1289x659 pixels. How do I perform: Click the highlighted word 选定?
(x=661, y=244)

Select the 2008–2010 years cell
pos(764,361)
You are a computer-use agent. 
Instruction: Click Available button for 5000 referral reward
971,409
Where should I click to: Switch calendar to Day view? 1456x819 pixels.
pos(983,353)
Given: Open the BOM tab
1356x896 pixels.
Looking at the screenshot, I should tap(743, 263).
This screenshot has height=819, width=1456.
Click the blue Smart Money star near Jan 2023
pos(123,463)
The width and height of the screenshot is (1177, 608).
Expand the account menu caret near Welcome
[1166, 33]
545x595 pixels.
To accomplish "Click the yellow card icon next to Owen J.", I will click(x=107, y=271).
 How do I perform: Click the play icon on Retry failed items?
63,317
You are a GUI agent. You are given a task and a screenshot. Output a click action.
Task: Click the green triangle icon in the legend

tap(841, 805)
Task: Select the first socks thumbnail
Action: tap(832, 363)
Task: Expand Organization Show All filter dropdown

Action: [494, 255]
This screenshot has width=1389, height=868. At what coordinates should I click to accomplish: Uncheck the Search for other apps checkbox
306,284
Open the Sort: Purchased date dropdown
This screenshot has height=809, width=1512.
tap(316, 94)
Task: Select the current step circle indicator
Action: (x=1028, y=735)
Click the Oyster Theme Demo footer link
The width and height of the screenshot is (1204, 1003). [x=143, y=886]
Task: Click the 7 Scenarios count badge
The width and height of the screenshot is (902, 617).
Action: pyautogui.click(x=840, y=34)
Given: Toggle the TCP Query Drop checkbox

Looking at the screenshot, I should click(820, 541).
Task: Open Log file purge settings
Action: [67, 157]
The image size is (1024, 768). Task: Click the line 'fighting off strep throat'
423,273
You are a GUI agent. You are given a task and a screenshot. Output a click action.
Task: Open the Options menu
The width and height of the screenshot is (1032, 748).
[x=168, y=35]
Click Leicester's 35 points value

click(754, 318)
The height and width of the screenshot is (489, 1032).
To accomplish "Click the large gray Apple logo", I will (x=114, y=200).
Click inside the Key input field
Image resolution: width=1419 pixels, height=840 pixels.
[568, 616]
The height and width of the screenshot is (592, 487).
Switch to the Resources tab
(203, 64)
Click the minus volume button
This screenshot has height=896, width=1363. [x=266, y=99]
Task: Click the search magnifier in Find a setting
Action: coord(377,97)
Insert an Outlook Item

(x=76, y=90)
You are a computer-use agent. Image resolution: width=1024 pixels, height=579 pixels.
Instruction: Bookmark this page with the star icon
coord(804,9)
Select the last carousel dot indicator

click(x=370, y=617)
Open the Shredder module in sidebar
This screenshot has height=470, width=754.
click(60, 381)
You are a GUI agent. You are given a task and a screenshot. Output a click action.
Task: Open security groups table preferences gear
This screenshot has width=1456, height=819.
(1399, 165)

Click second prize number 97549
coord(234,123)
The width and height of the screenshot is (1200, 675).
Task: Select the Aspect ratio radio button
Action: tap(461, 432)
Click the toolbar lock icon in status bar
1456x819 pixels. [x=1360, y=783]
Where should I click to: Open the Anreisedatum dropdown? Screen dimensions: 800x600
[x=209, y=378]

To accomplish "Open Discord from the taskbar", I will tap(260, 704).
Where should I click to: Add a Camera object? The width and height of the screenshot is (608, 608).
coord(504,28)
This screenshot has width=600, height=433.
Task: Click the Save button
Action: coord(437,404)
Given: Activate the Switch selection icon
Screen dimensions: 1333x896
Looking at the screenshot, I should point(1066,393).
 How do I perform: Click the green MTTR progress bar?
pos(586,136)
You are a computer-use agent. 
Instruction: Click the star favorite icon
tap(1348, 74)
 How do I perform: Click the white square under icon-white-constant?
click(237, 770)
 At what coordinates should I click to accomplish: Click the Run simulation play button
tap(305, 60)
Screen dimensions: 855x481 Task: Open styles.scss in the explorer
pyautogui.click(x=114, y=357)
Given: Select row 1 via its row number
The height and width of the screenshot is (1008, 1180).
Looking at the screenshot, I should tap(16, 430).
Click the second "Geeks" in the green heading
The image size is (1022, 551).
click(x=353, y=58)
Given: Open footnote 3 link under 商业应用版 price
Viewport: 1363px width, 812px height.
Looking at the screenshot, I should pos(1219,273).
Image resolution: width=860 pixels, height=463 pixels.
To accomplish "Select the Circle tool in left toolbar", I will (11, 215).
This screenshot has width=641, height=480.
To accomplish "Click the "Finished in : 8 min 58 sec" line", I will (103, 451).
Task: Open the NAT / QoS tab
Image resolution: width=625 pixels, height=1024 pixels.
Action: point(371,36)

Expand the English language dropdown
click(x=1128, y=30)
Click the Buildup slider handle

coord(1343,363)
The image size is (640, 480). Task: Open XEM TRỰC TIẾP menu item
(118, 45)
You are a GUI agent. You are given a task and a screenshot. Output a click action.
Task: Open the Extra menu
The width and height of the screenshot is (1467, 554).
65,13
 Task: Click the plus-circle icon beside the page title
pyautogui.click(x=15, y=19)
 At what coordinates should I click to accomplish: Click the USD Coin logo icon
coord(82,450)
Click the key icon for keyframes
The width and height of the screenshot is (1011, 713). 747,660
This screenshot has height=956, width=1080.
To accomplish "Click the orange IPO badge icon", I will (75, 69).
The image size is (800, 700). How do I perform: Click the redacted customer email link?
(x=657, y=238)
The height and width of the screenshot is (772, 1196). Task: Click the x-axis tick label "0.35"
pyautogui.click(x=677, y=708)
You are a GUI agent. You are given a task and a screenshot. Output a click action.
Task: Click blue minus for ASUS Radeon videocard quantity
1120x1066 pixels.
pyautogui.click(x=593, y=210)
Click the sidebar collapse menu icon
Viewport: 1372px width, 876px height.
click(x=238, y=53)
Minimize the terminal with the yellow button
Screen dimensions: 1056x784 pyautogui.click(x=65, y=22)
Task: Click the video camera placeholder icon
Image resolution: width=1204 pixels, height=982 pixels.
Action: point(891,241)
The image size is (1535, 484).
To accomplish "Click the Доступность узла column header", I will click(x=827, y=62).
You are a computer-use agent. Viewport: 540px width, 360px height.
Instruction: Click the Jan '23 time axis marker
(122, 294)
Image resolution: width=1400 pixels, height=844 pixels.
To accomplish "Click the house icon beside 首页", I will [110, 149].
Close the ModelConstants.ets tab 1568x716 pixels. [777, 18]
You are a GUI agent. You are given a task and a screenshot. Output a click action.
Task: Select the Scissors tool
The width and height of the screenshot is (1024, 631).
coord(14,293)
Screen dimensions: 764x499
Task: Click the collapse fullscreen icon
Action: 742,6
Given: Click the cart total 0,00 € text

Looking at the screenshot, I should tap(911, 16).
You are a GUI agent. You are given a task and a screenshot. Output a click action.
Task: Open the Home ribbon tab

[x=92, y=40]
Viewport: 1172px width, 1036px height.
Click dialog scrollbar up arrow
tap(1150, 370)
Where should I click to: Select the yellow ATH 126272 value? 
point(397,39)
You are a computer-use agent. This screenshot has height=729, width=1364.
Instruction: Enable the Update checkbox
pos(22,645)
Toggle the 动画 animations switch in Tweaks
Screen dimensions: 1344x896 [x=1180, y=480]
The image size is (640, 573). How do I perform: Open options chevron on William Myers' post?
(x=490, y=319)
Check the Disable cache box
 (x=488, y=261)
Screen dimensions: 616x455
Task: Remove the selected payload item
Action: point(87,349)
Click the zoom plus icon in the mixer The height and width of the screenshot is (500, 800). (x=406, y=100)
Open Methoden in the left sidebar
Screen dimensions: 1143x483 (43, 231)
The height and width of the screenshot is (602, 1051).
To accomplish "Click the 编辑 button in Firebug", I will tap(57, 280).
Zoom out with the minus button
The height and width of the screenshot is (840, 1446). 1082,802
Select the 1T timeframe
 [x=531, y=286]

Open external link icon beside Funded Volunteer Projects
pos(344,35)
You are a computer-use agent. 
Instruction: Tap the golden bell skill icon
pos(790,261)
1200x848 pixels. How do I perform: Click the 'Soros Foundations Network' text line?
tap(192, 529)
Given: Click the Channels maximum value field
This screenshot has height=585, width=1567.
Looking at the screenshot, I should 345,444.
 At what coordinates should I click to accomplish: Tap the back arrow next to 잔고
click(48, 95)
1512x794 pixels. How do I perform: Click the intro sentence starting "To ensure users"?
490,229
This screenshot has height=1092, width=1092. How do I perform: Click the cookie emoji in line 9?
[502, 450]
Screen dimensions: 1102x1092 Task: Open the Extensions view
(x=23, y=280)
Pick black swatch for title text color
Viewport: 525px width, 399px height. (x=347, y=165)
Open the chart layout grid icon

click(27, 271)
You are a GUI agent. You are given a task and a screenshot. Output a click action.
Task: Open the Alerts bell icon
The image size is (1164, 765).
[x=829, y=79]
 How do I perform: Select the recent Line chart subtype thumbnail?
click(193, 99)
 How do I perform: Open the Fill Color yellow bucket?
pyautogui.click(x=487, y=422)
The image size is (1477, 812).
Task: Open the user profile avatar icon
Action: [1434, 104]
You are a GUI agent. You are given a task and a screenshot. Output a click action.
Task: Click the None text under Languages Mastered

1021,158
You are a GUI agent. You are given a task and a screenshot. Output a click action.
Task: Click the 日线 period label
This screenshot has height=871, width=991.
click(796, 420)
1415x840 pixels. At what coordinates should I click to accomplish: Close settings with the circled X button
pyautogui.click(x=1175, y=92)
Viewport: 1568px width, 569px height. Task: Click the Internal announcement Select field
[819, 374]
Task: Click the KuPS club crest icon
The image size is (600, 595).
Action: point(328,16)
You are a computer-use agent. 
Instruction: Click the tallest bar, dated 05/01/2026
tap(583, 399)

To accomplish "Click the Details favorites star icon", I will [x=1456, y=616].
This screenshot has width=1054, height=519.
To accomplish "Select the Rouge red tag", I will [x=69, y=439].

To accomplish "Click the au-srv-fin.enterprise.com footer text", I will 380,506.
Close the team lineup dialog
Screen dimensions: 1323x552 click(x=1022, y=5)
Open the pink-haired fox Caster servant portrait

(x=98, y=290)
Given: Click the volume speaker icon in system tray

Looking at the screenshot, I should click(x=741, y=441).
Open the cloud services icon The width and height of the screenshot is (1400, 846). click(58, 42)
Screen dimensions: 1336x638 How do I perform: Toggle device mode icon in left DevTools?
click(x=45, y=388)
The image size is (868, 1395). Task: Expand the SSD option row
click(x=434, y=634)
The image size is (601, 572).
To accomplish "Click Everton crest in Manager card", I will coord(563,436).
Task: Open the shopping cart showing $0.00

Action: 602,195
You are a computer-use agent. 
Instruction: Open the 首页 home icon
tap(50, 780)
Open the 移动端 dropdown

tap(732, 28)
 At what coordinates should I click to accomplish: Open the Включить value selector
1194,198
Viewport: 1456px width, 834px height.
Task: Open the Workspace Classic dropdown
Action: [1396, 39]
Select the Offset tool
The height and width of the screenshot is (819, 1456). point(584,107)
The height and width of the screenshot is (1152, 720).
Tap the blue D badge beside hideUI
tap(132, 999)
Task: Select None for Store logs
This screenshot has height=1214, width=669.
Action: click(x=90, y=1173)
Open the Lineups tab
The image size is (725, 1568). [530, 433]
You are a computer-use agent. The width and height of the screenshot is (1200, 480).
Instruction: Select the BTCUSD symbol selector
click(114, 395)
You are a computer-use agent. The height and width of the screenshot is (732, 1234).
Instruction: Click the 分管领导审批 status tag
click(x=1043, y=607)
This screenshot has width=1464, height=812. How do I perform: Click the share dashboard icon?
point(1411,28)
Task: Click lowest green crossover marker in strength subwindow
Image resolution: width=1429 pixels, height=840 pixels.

:::::

**TASK TO CARRY OUT**
In the lines from the one containing "Given: Click the Channels maximum value field" to the one containing "click(48, 95)", replace "maximum" with "minimum" and leave everything else as it is. Give back only those lines.

**RESPONSE**
Given: Click the Channels minimum value field
This screenshot has height=585, width=1567.
Looking at the screenshot, I should 345,444.
 At what coordinates should I click to accomplish: Tap the back arrow next to 잔고
click(48, 95)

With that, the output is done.